→ DESCRIPTION OF THE TASK
For this exercise, please reproduce the records below word for word, from the first line through the line with "You are a computer-use agent. The".

*** DATA FOR PROCESSING ***

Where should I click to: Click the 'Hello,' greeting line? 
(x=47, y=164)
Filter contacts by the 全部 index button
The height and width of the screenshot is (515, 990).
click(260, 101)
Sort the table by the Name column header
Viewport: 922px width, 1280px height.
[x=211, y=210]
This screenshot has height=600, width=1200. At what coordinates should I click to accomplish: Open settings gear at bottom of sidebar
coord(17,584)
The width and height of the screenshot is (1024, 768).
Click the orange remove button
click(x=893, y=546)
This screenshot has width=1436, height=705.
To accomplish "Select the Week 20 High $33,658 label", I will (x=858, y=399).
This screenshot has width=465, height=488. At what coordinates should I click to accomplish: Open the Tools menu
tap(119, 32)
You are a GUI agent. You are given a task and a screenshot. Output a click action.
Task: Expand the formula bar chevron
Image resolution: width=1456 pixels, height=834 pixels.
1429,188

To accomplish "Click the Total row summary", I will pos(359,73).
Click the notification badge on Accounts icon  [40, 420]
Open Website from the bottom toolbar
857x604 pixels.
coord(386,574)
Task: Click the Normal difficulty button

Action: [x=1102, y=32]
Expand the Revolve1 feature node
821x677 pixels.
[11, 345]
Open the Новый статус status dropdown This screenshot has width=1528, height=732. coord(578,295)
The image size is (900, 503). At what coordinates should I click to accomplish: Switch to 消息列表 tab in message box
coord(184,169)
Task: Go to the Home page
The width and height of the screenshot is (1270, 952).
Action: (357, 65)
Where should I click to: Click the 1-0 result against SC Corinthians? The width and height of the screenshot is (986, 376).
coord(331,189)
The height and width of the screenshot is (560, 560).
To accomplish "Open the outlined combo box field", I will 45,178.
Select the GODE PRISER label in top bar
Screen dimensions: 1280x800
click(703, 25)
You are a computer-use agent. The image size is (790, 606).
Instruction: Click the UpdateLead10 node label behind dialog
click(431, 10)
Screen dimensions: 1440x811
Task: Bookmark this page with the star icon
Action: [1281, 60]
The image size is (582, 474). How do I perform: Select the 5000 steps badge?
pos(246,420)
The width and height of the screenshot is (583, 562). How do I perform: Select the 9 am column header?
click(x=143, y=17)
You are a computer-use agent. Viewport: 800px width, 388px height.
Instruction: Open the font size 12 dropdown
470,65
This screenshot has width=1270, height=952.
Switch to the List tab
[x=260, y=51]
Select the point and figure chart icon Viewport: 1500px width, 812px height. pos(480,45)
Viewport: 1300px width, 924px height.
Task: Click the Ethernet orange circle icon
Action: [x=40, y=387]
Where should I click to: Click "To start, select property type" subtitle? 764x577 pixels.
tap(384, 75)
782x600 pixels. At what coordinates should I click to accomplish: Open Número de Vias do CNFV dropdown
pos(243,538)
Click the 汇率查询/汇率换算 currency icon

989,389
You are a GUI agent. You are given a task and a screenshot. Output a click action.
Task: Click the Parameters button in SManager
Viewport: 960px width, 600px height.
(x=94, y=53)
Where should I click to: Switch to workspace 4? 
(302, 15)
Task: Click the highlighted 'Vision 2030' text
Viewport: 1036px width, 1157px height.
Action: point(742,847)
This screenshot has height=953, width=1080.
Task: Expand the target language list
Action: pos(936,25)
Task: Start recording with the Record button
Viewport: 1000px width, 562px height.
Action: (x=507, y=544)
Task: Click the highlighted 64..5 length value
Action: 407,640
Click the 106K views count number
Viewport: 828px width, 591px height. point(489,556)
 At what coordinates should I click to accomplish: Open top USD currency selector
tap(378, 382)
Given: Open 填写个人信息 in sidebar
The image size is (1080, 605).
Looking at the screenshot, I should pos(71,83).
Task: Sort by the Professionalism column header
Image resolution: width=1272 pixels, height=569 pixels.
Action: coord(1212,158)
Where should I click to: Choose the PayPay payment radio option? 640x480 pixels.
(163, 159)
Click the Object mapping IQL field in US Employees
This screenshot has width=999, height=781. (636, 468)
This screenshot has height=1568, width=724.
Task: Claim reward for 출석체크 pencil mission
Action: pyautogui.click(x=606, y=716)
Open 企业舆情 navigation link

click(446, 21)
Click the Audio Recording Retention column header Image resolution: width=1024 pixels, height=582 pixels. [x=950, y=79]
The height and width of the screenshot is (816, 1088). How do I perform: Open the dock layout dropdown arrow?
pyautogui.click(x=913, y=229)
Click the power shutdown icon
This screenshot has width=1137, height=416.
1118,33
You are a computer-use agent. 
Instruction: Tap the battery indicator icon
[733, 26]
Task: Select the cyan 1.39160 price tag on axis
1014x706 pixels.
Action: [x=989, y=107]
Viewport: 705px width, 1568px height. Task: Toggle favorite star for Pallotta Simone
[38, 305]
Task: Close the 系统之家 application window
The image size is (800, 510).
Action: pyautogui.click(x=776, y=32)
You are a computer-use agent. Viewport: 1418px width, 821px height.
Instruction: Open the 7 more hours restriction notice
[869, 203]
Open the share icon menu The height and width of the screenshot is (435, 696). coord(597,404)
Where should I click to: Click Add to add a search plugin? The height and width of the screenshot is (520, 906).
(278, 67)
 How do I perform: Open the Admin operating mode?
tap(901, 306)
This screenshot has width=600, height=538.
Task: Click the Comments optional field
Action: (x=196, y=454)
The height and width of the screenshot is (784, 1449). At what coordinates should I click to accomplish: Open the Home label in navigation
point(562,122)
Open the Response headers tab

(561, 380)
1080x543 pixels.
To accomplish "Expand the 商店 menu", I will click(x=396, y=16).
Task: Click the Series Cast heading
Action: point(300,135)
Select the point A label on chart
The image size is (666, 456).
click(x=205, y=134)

*** End of DATA FOR PROCESSING ***

→ THE ANSWER
Where should I click to: Click the 'Hello,' greeting line? 
(x=47, y=164)
Filter contacts by the 全部 index button
The height and width of the screenshot is (515, 990).
click(260, 101)
Sort the table by the Name column header
Viewport: 922px width, 1280px height.
[x=211, y=210]
This screenshot has height=600, width=1200. At what coordinates should I click to accomplish: Open settings gear at bottom of sidebar
coord(17,584)
The width and height of the screenshot is (1024, 768).
Click the orange remove button
click(x=893, y=546)
This screenshot has width=1436, height=705.
To accomplish "Select the Week 20 High $33,658 label", I will (x=858, y=399).
This screenshot has width=465, height=488. At what coordinates should I click to accomplish: Open the Tools menu
tap(119, 32)
You are a GUI agent. You are given a task and a screenshot. Output a click action.
Task: Expand the formula bar chevron
Image resolution: width=1456 pixels, height=834 pixels.
1429,188

To accomplish "Click the Total row summary", I will pos(359,73).
Click the notification badge on Accounts icon  [40, 420]
Open Website from the bottom toolbar
857x604 pixels.
coord(386,574)
Task: Click the Normal difficulty button

Action: [x=1102, y=32]
Expand the Revolve1 feature node
821x677 pixels.
[11, 345]
Open the Новый статус status dropdown This screenshot has width=1528, height=732. coord(578,295)
The image size is (900, 503). At what coordinates should I click to accomplish: Switch to 消息列表 tab in message box
coord(184,169)
Task: Go to the Home page
The width and height of the screenshot is (1270, 952).
Action: (357, 65)
Where should I click to: Click the 1-0 result against SC Corinthians? The width and height of the screenshot is (986, 376).
coord(331,189)
The height and width of the screenshot is (560, 560).
To accomplish "Open the outlined combo box field", I will 45,178.
Select the GODE PRISER label in top bar
Screen dimensions: 1280x800
click(703, 25)
You are a computer-use agent. The image size is (790, 606).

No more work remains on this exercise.